When such a situation occurs, it may take a relatively long time to detect the subsequent frame synchronization signal FS, and the frame synchronization cannot be detected for the data frame during that time, and as a result, the data of that portion cannot be detected. There was a problem that occurred.

Further, when the state in which the frame synchronization signal cannot be detected continues and the pseudo frame synchronization detection by the above-described interpolation signal continues, there is a possibility that the actual generation timing of the frame synchronization signal cannot be detected.

[Purpose] The present invention has been made to solve the above-mentioned disadvantages of the conventional technique, and an object of the present invention is to provide a frame synchronization detection device that is resistant to bit errors, drive system rotation fluctuations, and the like. Further, even if the state in which the frame synchronization signal cannot be detected continues, the frame synchronization signal that appears properly immediately after that can be surely detected.
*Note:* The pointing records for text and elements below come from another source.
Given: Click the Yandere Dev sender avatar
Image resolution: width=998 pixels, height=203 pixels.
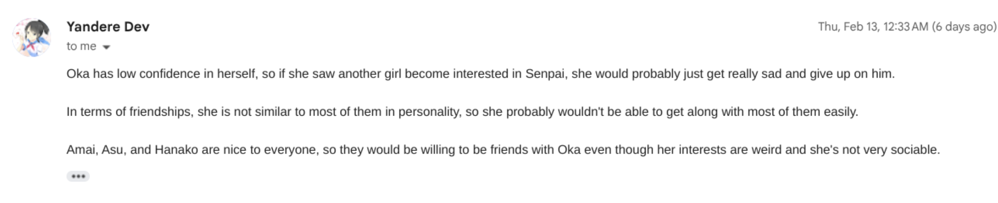Looking at the screenshot, I should click(x=32, y=37).
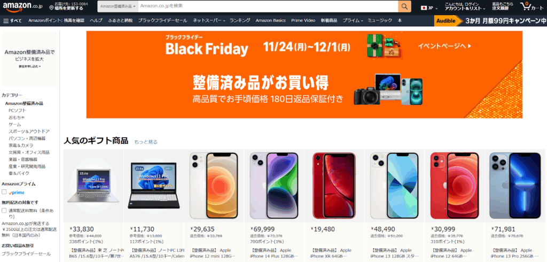Viewport: 547px width, 262px height.
Task: Open the 返品もこちら 注文履歴 link
Action: click(503, 6)
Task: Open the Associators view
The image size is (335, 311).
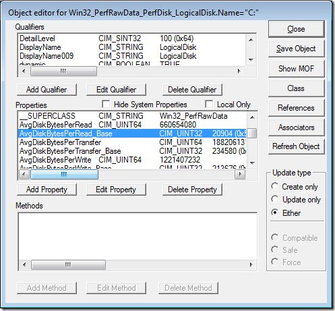Action: click(296, 128)

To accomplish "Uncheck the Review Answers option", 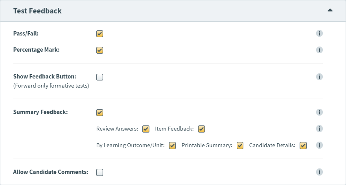I will click(146, 129).
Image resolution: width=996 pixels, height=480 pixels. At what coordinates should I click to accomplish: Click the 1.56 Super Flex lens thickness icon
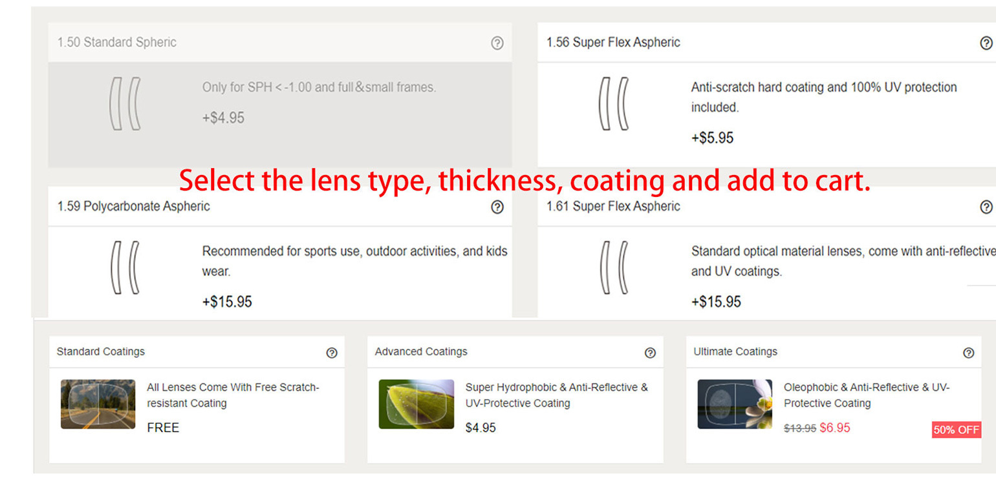click(613, 103)
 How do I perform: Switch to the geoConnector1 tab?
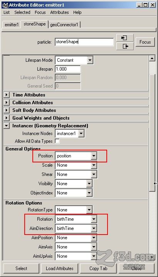[x=64, y=25]
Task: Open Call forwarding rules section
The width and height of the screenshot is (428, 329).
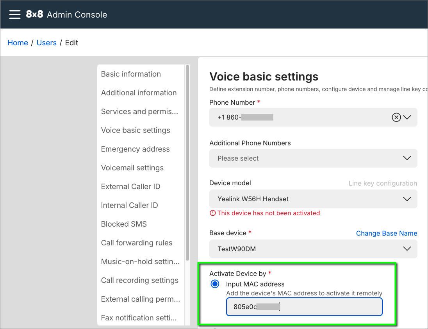Action: pos(136,243)
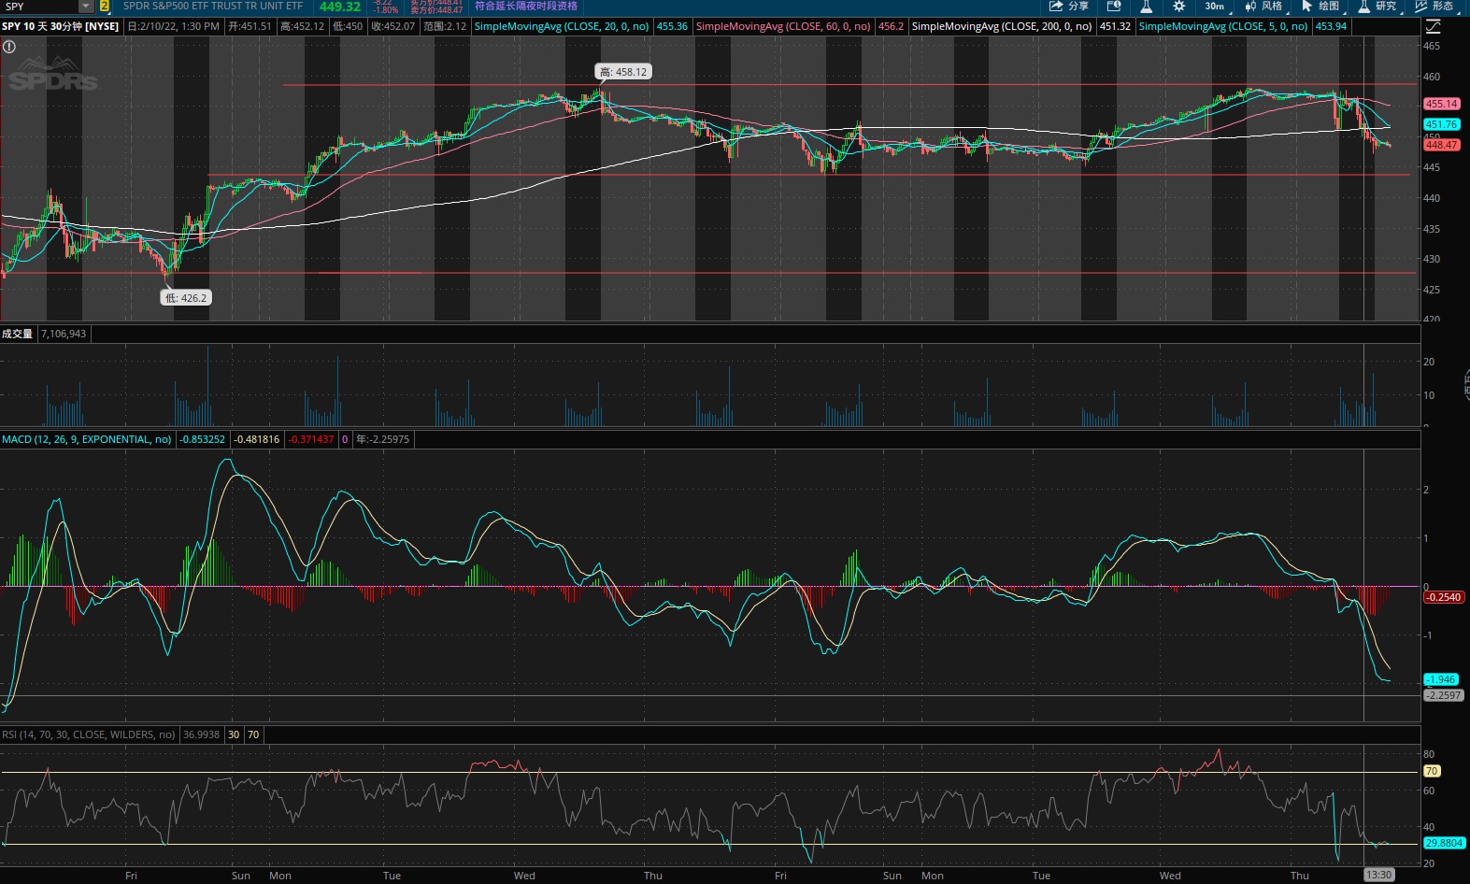Open the 30m timeframe dropdown
1470x884 pixels.
pos(1214,6)
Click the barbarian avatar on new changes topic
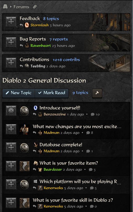 pos(24,129)
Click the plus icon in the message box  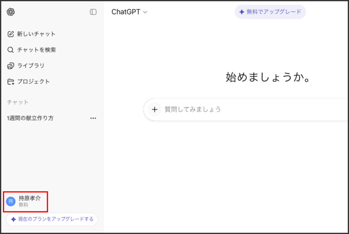coord(155,109)
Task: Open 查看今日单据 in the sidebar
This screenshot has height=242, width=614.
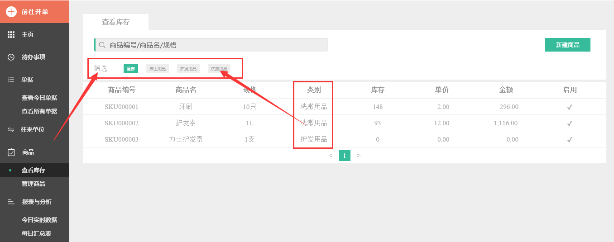Action: [x=39, y=98]
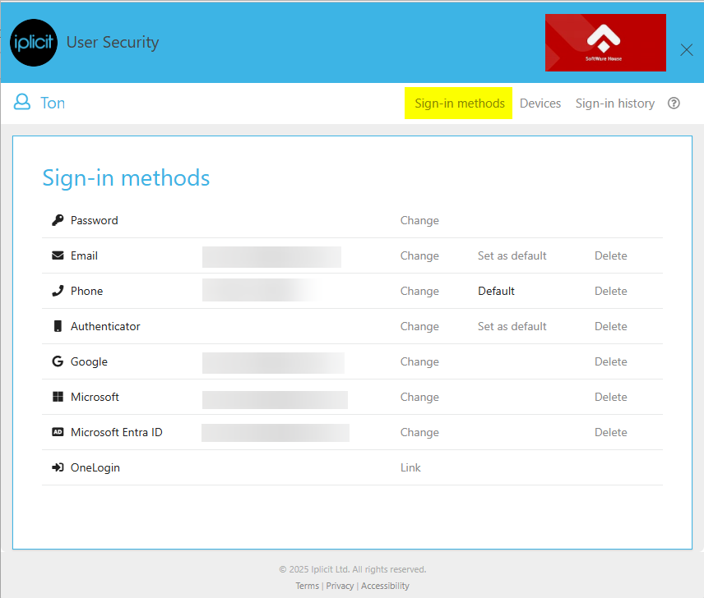Click the OneLogin sign-in arrow icon

58,467
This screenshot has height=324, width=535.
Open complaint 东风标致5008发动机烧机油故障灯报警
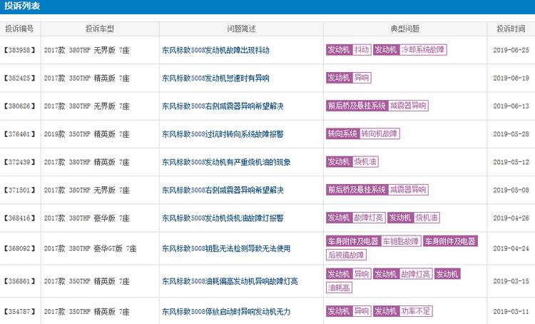(x=223, y=218)
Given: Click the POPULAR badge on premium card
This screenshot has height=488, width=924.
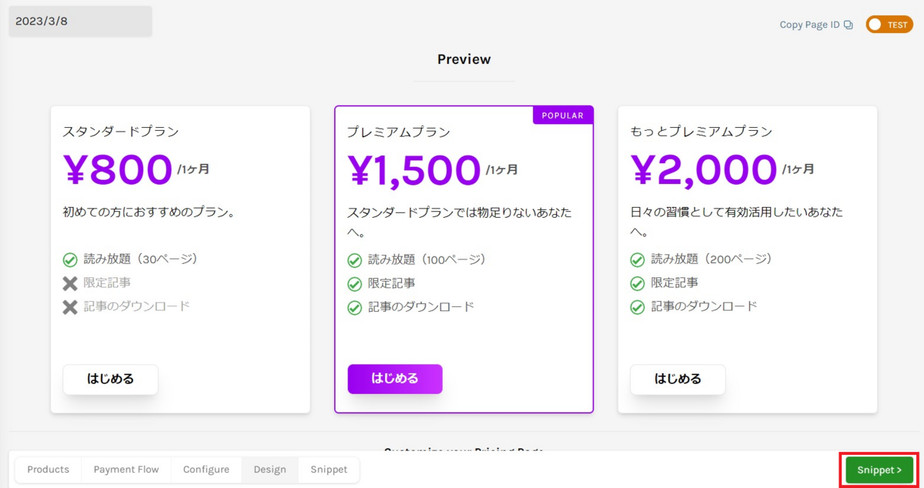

[Structure] In the present invention, as the prediction function for detecting the frame synchronization signal, the maximum detection window prediction function having the maximum detection window at the beginning of the frame detection operation is used, and after the frame synchronization signal is detected, the optimum prediction function is used. Is used to speed up frame synchronization detection. Further, since the output timing of the sync detection signal is matched between when the frame sync signal is detected at a predetermined timing and when the frame sync detection is performed by the interpolated signal, even when the frame sync signal cannot be detected continuously. Immediately after that, it is possible to reliably detect the frame synchronization signal that appears properly. Further, when the frame synchronization signal can be actually detected, the output of the interpolated signal is prohibited so that an unnecessary signal is not output.

Hereinafter, embodiments of the present invention will be described in detail with reference to the accompanying drawings.

First, the principle of the present invention will be described.

In the present invention, as shown in FIG. 1, in the preamble PA of the data area DF, a plurality of signals in which the frame synchronization signal FS is added to the beginning of the bit synchronization signal BS having the same length as the data amount of one frame are provided. Individually arranged, the frame data area FFD is detected by detecting the frame synchronization in advance with this preamble PA.
The FD is designed to be able to reliably detect frame synchronization.

The frame synchronization signal FS is composed of a bit string having a sharp autocorrelation pattern, for example, 001100111100
(12 bits).

Then, the frame synchronization detection is performed by the method as shown in FIG.

That is, when the sector is detected, first, the mode is shifted to the search mode in which the frame synchronization signal FS is detected by using the search mode prediction function FC1 having a very large detection window width with respect to the frame synchronization signal FS.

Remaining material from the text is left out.